Wednesday, April 30, 2008

Anthropomorphic Meaning

Well, I've nearly survived a week of strep throat, which, for all of its miseries, has given me a chance to read a few things and get to know my cat again.

One of the things I've been (re)reading is The Architecture of Happiness, by Alain de Botton (2006, Pantheon). de Botton was trained both in literature and in philosophy, and writes about architecture not as an "expert" but as an enthusiast. One of the things I love best about this book is his insistence that we (laypeople) engage buildings primarily with our hearts rather than our heads. I've written quite a lot about the ways in which we construct our sense of place through attempting to define ourselves ("If this is where I am, then what kind of person am I here?"), but de Botton extends that to the specificity of material objects. Here's a favorite passage:
Cardinal opportunities for elegance or its opposite lie in the way that columns are designed to hold up ceilings. Even as laypeople, we are adept at guessing the thickness that would be required safely to support a structure and esteem those columns that appear most diffident about the weight they are supporting. Whereas some varieties have broad enough shoulders but look disgruntled at having been asked to carry even a single storey, others hoist up ceilings as high as those of cathedrals without apparent strain, balancing massive weights on their narrow necks as if they were holding aloft a canopy made of linen. We welcome an appearance of lightness, or even daintiness, in the face of downward pressure — columns which seem to offer us a metaphor of how we, too, should like to stand in relation to our burdens. (p.210)
I think that building elements can indeed help us to believe better of ourselves. An educational building can allow us to aspire to scholarship and mentoring (in Milwaukee, the 1890s Sabin Hall was far more successful at that than the 1960s Curtin Hall); a view of the bay and mountains was a daily reminder of my sense of loyalty to Northern California.

We all have places that speak to us like this. But we have to be particularly careful not to mistake the universality of having the experience for a generalizable truth about the contents of that experience. de Botton speaks as if the slender and lithe column is a global choice, and that all of us aspire to bear the world's burdens with grace. There is another large community for whom that isn't the aspiration at all, for whom a sense of sturdiness and expressed strength would be the metaphor for their own imagined best selves.

One of the most important things I take from this, though, is that I think we talk too easily and quickly about the "meaning" of buildings. Some of it, to be sure, comes from historical allusions, a building that looks like a temple or a castle or a cottage. A little bit of it (I think very little) comes from the intellectual work behind the building, the concept that drove the original schematics. But more meaning than we imagine comes from the materials and connections themselves.

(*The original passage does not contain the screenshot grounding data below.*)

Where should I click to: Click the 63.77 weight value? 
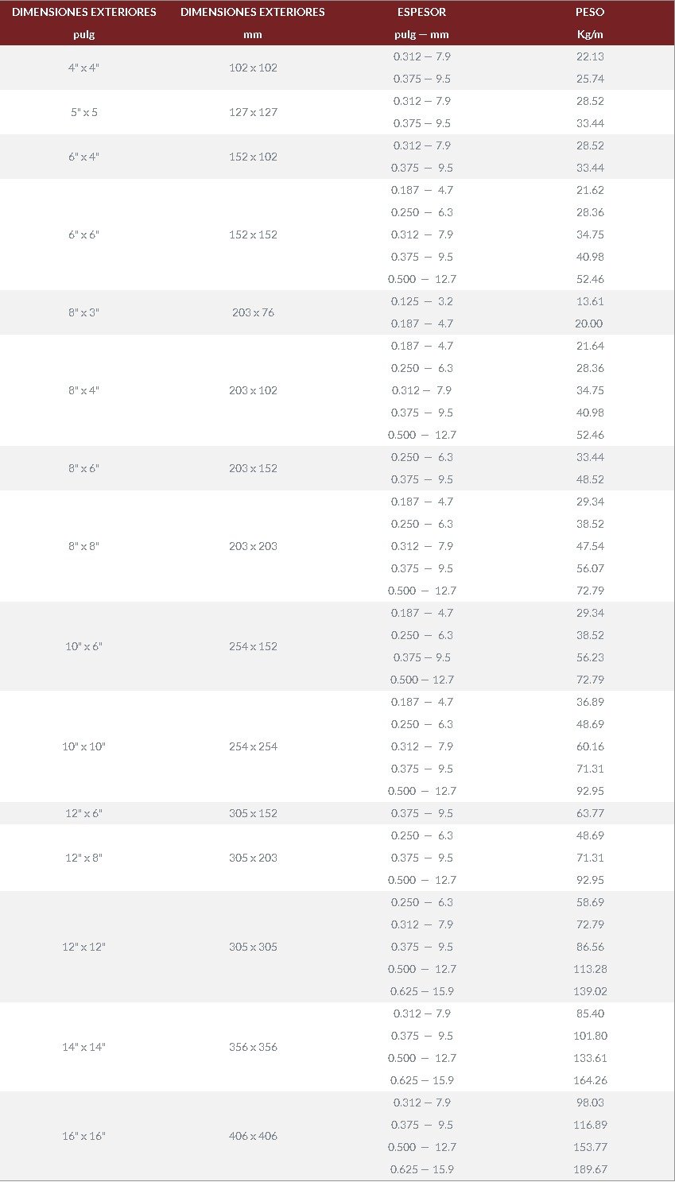pyautogui.click(x=590, y=813)
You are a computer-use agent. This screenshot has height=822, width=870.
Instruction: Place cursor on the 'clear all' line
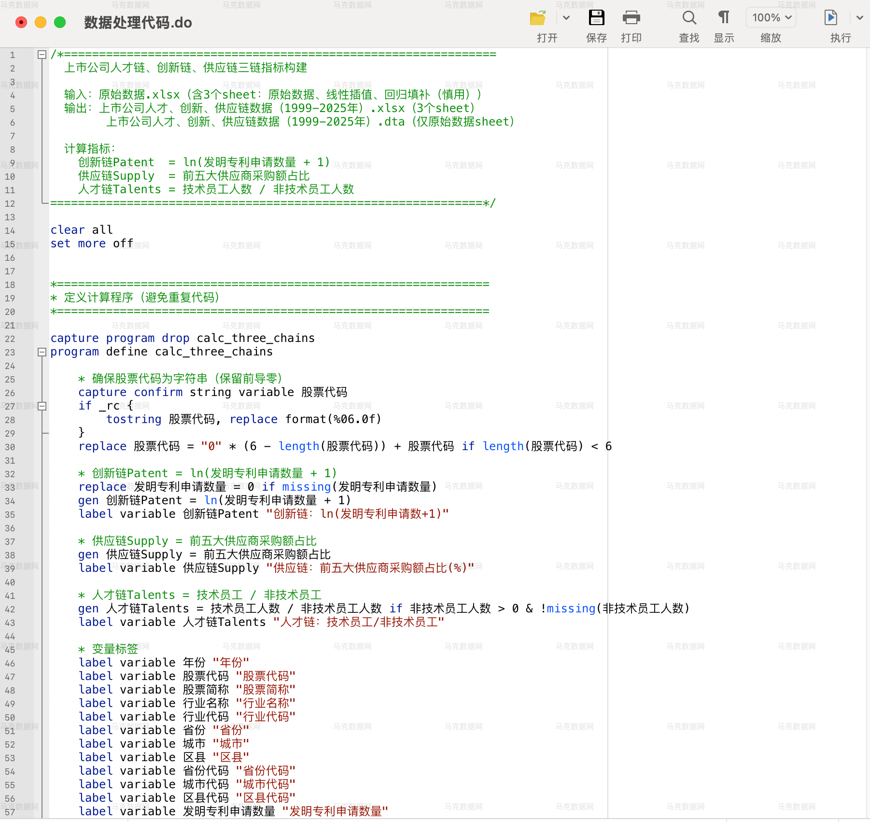[82, 230]
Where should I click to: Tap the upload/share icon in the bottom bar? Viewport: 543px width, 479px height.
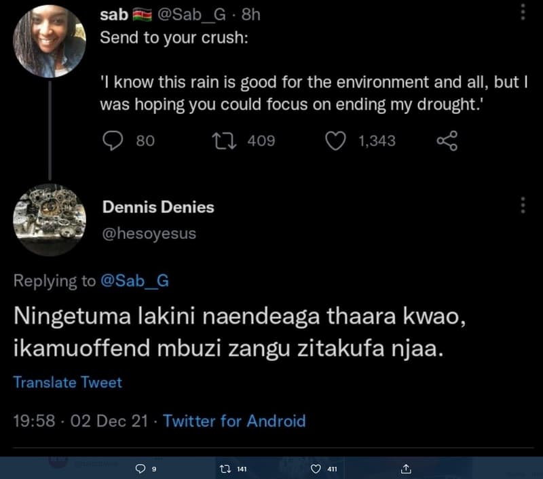pos(407,468)
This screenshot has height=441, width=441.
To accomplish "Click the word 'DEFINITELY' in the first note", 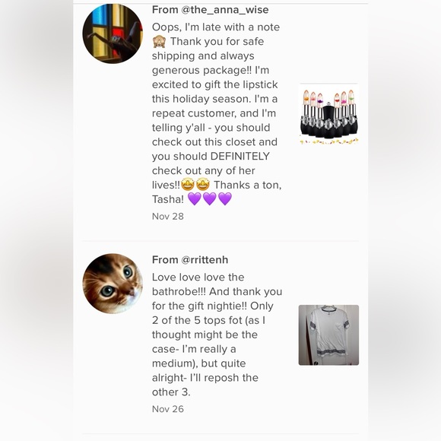I will coord(240,156).
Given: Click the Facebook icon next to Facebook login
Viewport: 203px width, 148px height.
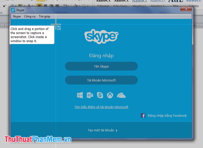Looking at the screenshot, I should coord(143,115).
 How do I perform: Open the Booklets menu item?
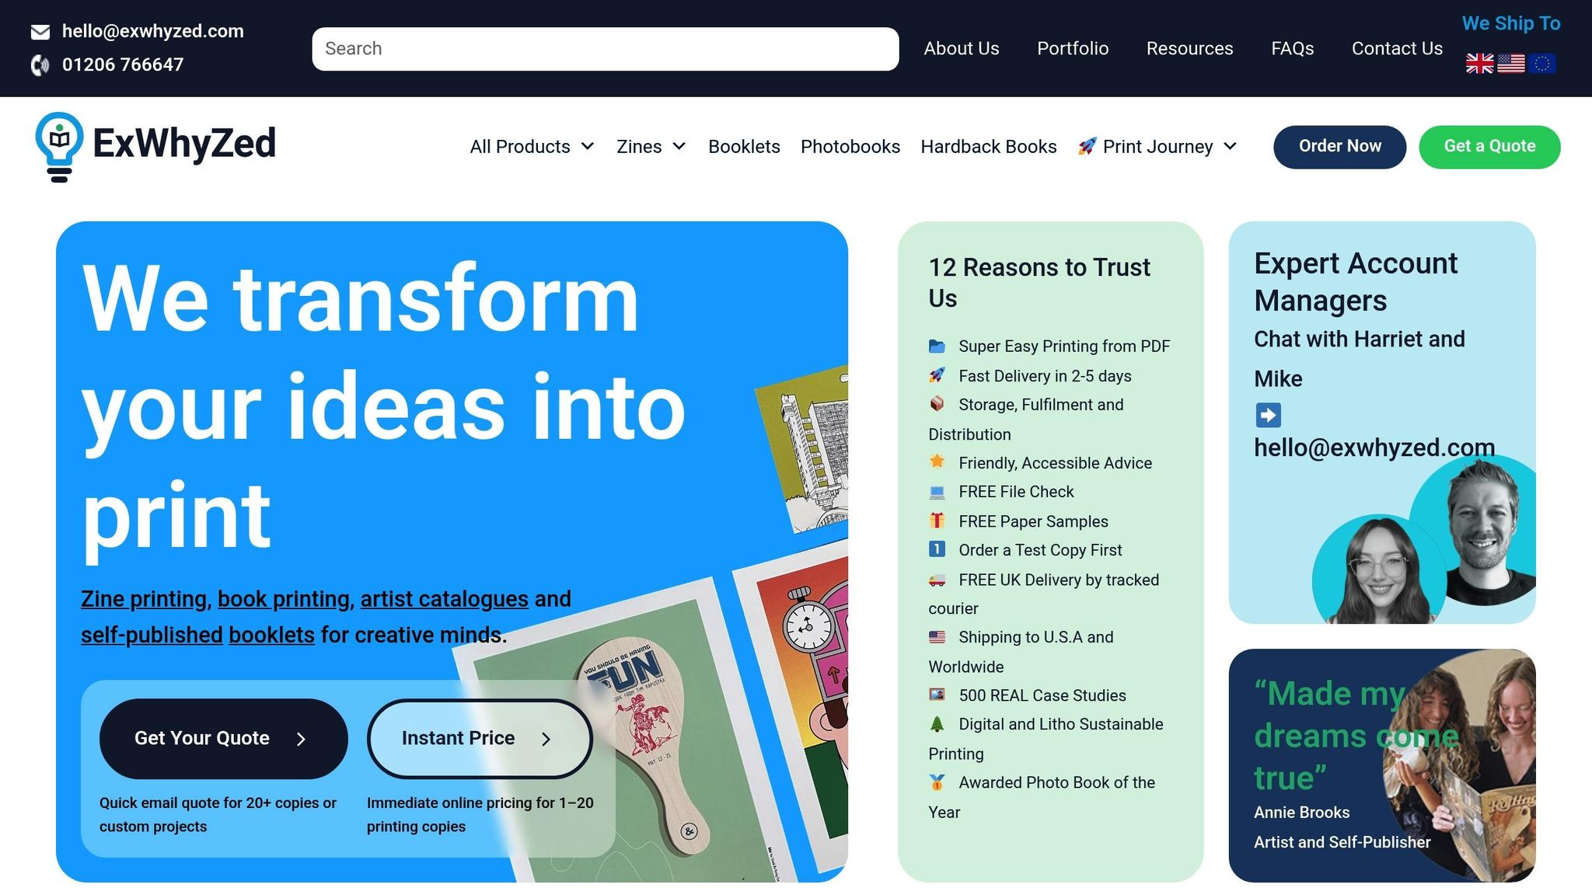744,147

One of the things I've taught myself fairly carefully over the past twenty years is the ways that different writers choose words and punctuation. I read my favorite writers in part because I like the way they think, and one of the ways that thinking is most deeply expressed is in the way that they manage our experience. Joan Didion once said, for instance, that she tries never to end a sentence with a dying sound. (Like that one did.) Instead, she closes sentences with a word or syllable that's sharp. (Like that one was.)


Not everyone likes Didion. But it's through the detailing of her work that so many of us have come to trust her deeply. Pick your own favorite writer, and you'll find the same level of detail and preferred structure. It'll be different in its forms, but it'll be there.